Recently there have been stories in the national news about digital privacy violations: messages being intercepted by social media platforms, phone data being collected by the government, and internet users having their online behaviors tracked without consent. Due to breaches in internet privacy, U.S. legislators are calling for restrictions on data use by advertisers. It seems that the issue of privacy is not about to blow over anytime soon. As such, it may be useful to examine how we think about privacy – not what our individual positions are on privacy, but rather the process of evaluating the uses and users that cause us to define our individual positions.
When evaluating privacy, there are two questions to consider:
- Is the information that another party can request or acquire about me potentially harmful, if used in an unacceptable manner?
- Can the party that requests the information use it in an unacceptable manner or transfer it to another party that might use it in an unacceptable manner?

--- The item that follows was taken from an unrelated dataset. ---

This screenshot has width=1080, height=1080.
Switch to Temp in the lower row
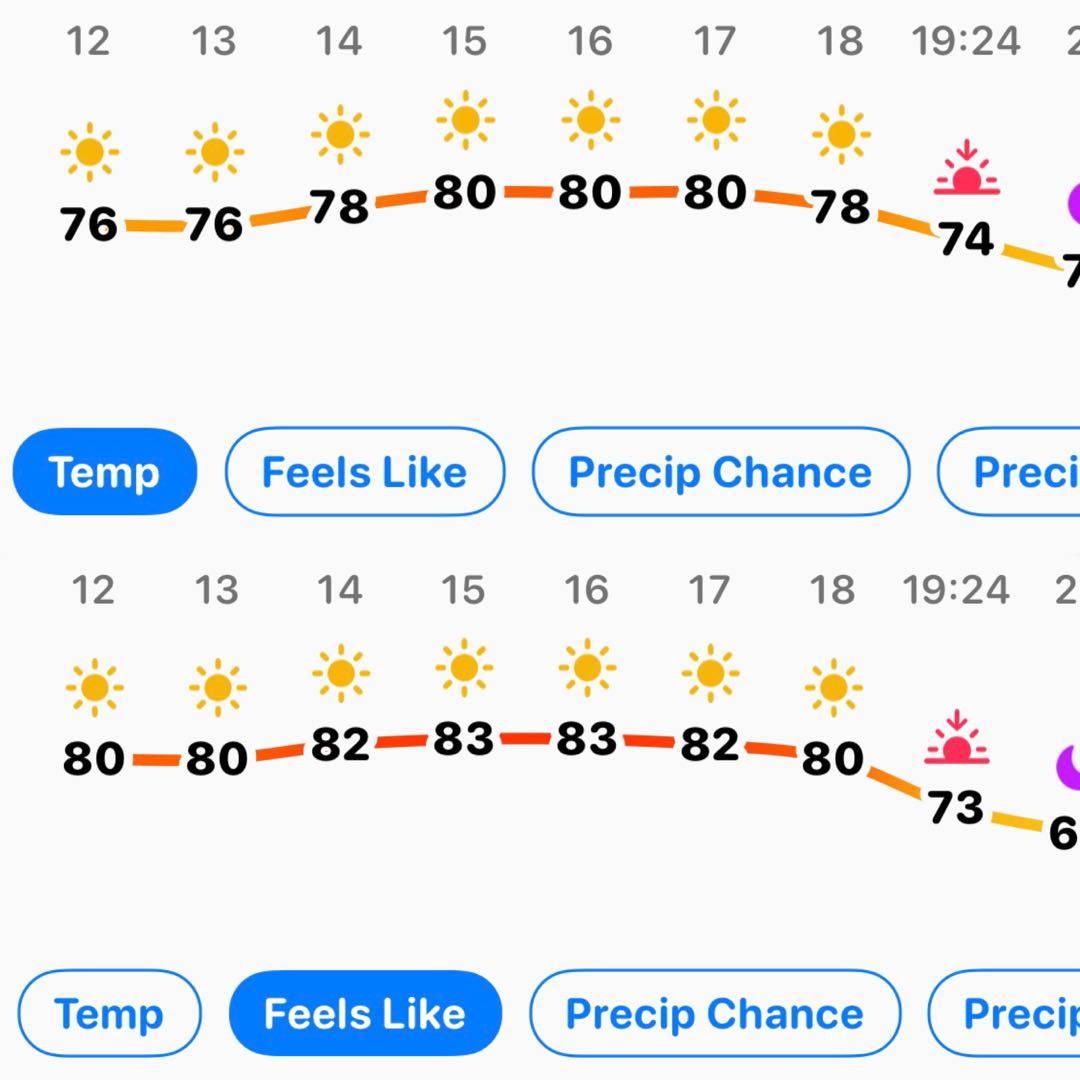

For example: does the National Security Agency (NSA) have or collect any information that could be used to harm someone? The answer is: they have names, addresses, and current GPS coordinates. If they wanted, they have the capability to send someone to Guantanamo based on information gathered – inappropriate “humor” or a number of suspicious followers. Another question: does the NSA have the ability to transfer consumer information to someone else? Think FBI, LAPD, and Edward Snowden. Those names, phone numbers, and addresses are personally identifiable information (PII) and they can be used to find anyone in the physical world. All police departments, private detectives, and ex-significant-others can receive, understand, and use information connected to a person by these tags. Finally, would they ever do it? Would a government agency or someone within a government agency ever use the information against you (think George Washington Bridge traffic). Do you trust the NSA or your significant other? This is a personal and complex question that only you can answer. Let’s move on to another example: the Interactive Advertising Bureau (IAB).
The IAB is a representative organization made of up over 600 media and technology companies in the industry. Since the IAB doesn’t track or engage in behavioral targeting, let’s use third party advertisers as a more accurate label for the collective group under consideration. Do third party advertisers have or collect any information that could harm you? Typically the information they keep is reasonably harmless, but let’s take a closer look. These advertisers may see that a browser has been accessing adult content (potentially embarrassing), a dating site (embarrassing depending on relationship status), or a recipe for incendiaries (rare, but potentially compromising). In light of these examples, let’s say third party advertisers do collect potentially harmful data.
Do third party advertisers have the ability to use the information in an unacceptable manner or transfer it to someone who could use it in an unacceptable manner? Collecting third party data is very difficult and it requires the cooperation of many large business entities. Third party data providers enroll the cooperation of many publishers to observe web traffic through the use of third party cookies. However, they don’t employ behavioral advertising. That is done by advertising companies, which must first synchronize their cookies with the very separate and isolated third party cookies of data providers. This is a complicated process that must be done one cookie at a time. It takes many months to synchronize the cookies of an entire audience and must be continually refreshed. This process requires the use of redirects. Browsers limit the number of redirects that are allowed, which naturally restricts the number of entities that can cooperate in this way. Those that do so are well known and under constant scrutiny.
While it is conceivable that some nefarious entity could, with great difficulty, share the data, it is unlikely that it will happen and almost guaranteed to be detected. Even if it were (by some finite chance) to happen, the end result is a cookie. The good news is that a cookie is anonymous and cannot be linked to a physical address or name or phone number. In fact, your cookie data is meaningful for showing you relevant ads, but useless for connecting you as a person with your online behaviors. Therefore, your online behaviors, as odd or revealing as they may be, aren’t useful for much except online advertising to your device. The answer to the second critical question, therefore, is a pretty reasonable “no” in the case of online behavioral data.
There are plenty of ways that data can, intentionally or accidentally, harm you. Medical records, financial records, online logins, shopping transactions, and account information all contain personally identifiable information. Thus, all that data might be used in an unacceptable manner. We should be taking steps to improve online privacy, no doubt, but we need to also focus these efforts on the types of data and the data collectors that matter.